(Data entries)
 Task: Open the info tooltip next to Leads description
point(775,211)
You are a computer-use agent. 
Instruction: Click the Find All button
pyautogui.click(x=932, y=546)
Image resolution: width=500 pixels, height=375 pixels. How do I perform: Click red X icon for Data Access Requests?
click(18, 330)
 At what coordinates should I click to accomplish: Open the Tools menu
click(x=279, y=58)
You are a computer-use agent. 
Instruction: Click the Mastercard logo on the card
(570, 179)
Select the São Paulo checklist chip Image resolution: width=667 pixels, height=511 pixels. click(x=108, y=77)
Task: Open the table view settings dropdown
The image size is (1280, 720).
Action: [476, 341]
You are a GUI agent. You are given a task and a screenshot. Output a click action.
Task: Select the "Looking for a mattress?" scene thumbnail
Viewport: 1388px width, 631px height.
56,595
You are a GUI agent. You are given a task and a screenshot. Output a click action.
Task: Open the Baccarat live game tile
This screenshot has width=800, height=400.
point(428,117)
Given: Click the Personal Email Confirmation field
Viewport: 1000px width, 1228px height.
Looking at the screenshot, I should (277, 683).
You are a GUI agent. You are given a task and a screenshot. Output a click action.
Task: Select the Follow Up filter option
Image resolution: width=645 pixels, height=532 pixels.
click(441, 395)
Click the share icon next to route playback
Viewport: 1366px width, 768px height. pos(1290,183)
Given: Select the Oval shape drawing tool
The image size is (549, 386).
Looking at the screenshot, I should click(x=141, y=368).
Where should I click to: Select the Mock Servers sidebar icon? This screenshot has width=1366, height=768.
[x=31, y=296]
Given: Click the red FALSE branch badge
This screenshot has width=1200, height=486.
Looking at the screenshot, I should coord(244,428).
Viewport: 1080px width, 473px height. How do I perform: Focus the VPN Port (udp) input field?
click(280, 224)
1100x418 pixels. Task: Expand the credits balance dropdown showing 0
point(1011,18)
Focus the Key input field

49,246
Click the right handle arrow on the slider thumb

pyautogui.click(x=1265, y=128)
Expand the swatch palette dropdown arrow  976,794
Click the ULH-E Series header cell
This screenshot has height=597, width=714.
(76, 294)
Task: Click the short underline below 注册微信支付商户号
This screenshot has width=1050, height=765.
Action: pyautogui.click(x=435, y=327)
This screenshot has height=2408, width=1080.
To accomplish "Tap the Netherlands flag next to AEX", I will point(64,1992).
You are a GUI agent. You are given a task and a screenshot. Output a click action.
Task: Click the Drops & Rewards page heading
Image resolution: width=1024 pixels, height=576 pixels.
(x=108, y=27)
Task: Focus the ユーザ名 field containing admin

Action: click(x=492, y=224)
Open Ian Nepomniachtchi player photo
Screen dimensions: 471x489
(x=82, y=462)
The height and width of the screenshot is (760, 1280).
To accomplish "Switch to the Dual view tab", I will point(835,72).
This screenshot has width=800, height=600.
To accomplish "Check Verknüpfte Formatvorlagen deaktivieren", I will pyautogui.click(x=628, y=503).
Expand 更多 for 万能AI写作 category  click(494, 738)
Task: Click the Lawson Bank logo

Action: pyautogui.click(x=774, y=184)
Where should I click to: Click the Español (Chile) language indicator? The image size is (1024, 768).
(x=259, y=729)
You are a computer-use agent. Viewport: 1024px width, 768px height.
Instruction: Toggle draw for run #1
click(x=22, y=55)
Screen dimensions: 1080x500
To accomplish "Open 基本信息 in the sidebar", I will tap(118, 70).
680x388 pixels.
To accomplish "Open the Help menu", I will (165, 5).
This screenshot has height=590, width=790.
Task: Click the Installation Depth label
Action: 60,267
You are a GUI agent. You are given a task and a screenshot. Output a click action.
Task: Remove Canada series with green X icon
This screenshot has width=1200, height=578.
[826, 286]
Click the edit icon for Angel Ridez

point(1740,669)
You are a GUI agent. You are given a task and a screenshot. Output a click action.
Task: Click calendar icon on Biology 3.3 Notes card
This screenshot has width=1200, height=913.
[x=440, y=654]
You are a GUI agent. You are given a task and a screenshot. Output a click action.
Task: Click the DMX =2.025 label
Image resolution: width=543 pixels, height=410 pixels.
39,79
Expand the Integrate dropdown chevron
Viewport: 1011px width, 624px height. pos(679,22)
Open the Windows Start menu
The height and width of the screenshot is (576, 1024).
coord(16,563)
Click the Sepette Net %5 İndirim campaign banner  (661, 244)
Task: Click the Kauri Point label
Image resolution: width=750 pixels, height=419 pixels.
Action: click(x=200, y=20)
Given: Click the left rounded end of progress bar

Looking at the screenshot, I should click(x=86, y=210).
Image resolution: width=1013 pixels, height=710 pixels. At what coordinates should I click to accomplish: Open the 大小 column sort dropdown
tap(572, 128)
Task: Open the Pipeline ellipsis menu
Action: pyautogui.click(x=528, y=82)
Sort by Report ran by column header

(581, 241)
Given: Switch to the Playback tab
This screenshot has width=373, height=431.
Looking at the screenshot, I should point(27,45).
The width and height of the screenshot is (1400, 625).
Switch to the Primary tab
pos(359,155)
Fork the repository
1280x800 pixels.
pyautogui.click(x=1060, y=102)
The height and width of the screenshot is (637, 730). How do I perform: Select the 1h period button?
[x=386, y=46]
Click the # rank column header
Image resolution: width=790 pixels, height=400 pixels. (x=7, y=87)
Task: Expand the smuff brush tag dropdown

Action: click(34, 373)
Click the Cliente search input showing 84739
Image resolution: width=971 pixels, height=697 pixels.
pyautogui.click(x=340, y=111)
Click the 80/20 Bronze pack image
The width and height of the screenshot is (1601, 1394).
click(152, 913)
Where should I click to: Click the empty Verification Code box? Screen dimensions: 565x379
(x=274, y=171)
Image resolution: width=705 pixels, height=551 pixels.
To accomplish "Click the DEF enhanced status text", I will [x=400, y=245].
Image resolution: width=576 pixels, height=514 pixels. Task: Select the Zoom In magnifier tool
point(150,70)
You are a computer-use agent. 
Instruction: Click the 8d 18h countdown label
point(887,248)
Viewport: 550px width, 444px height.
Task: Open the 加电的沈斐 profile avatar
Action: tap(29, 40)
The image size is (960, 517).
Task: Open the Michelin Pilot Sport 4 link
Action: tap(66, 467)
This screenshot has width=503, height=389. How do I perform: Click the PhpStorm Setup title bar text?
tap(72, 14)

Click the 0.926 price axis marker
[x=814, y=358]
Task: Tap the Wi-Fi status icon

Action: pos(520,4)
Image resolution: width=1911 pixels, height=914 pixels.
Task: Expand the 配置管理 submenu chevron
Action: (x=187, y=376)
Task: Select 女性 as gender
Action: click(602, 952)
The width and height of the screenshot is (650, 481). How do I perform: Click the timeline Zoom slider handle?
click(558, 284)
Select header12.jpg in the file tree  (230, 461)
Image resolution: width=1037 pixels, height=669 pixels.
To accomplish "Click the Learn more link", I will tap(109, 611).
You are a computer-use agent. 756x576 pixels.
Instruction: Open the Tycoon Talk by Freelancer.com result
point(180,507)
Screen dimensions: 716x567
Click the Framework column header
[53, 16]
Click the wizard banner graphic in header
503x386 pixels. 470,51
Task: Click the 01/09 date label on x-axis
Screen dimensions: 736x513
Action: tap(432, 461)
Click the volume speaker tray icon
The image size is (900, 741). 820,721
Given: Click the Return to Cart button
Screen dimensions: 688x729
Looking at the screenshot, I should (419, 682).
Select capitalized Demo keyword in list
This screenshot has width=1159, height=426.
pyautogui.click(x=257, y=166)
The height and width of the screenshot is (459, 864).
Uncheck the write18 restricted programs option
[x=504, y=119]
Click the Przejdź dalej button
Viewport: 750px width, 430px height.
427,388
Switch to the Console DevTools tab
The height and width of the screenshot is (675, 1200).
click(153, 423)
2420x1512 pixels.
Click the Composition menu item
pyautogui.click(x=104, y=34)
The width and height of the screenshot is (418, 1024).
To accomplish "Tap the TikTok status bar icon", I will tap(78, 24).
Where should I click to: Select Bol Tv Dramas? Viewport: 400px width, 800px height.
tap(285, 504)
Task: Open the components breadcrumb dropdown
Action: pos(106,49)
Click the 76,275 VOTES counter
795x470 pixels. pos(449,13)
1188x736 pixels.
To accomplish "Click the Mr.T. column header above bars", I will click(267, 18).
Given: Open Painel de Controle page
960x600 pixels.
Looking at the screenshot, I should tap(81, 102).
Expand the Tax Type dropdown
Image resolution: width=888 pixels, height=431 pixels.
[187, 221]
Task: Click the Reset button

(AIM OF THE TASK)
Look for the word "page". Copy out every line of the data that has it.

(TASK OUTPUT)
Task: Click the Drops & Rewards page heading
Given: Open Painel de Controle page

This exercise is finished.